Types of Significant Environmental Hazard Conditions
The significant environmental hazard (SEH) conditions that must be reported to DEEP when identified (because pollution is above threshold concentrations defined in the law) are:
- Public or private drinking water supply wells with detected pollution (above or below the groundwater protection criteria),
- Polluted groundwater 500 feet upgradient of or within 200 feet in any direction of a drinking water supply well with pollution detected above the groundwater protection criteria,
- Polluted groundwater within 15 feet of an occupied building with the potential to pose a short-term risk to indoor air quality,
- Polluted groundwater discharging to a surface water body with the potential to pose a short-term risk to aquatic life,
- Polluted soil present within two feet of the surface with the potential to pose a short-term direct contact risk to humans, and
- The presence of vapors from polluted soil, groundwater or residual free product at levels posing a potential explosion hazard and imminent threat to human health, public safety and the environment.
Significant Environmental Hazard Notification
Reference Tables for Significant Environmental Hazard Condition Notification Threshold Concentrations (Please note: These are general guidelines. See CGS 22a-6u and the form instructions for further guidance.):
For follow-up reporting, easy-to-use forms have been developed for soil, drinking water, and groundwater hazard conditions. The forms are the preferred method of reporting follow-up actions on SEH conditions because they are designed to assist the environmental professional in providing a complete description of any continuing actions being taken to monitor, mitigate, or abate these types of SEH conditions.
Significant Environmental Hazard Status Update Form: Drinking Water and Groundwater
Transmittal of Documents - Instructions and forms for use in follow-up SEH hardcopy submittals
List of SEHs and SEH Map
List of Significant Environmental Hazards Reported to DEEP provides details on the status of open and controlled hazard conditions.
DEEP maintains a Map of Significant Environmental Hazard Locations.
- “Open” hazards are displayed in RED, signifying that further evaluation of the hazard condition and mitigation or abatement of the hazard is necessary.
- “Controlled” hazards are displayed in YELLOW, signifying that there are controls on the hazard through measures that may require periodic actions to ensure the reported condition remains mitigated and continues to pose minimal short term risk.
- “Resolved” hazards are displayed in GREEN, signifying that a hazard condition has been abated to permanently eliminate exposure to contamination that exceeds the significant environmental hazard notification threshold or that such contamination no longer exists.
Relationship of Significant Environmental Hazard Condition Notification Response Activities to Site Remediation Activities
The Significant Environmental Hazard Statute is intended to identify and abate short-term risks associated with specific environmental conditions identified in the law. This statute, CGS 22a-6u, does not require that a release be fully remediated in order for a significant environmental hazard to be considered abated. In some such cases a monitoring program to ensure continued protection of the environment may be required by DEEP. Long-term risks may exist at a release area after short-term risks (significant current exposures) have been abated. Long-term risks can result from changes in site activities and uses which could change exposures, migration of contaminants over time, long-term exposure to contaminants at concentrations lower than the significant hazard thresholds, and other factors. Many sites that have submitted notifications of significant environmental hazards may have not completed further remediation activity to achieve compliance with the State Remediation Standard Regulations.

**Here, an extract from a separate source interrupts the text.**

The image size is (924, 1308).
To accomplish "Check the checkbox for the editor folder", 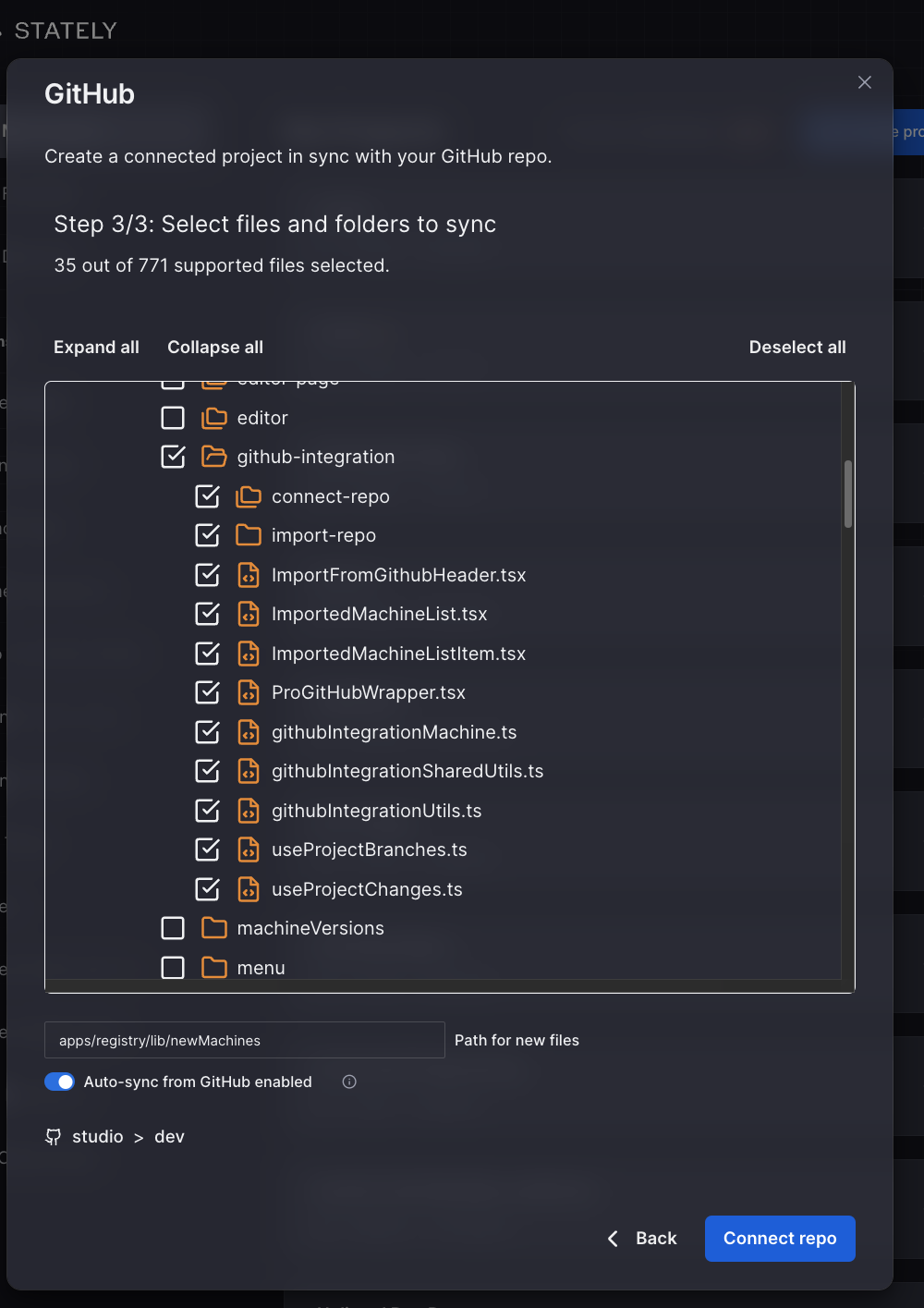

If you are investigating a residential heating oil tank leak, reporting under the SEH statute is required if:
- drinking water wells are located within 500 feet and groundwater contains any petroleum component over the Groundwater Protection Criteria (for ETPH 250 parts per billion [ppb or µg/l]) or
- any petroleum component is detected in a drinking water well at any level.
Advisory for Short-Term Risks Associated with TCE in Indoor Air
As a result of the increased understanding of the developmental risks posed by volatilization of trichloroethylene (TCE) into indoor air the Connecticut Department of Public Health (DPH) and DEEP developed joint guidance in February 2015. DEEP recommends including specific evaluation of these risks using the DPH/DEEP guidance when assessing groundwater and soil vapor for potential short-term risks if TCE is present in site groundwater or soil vapor.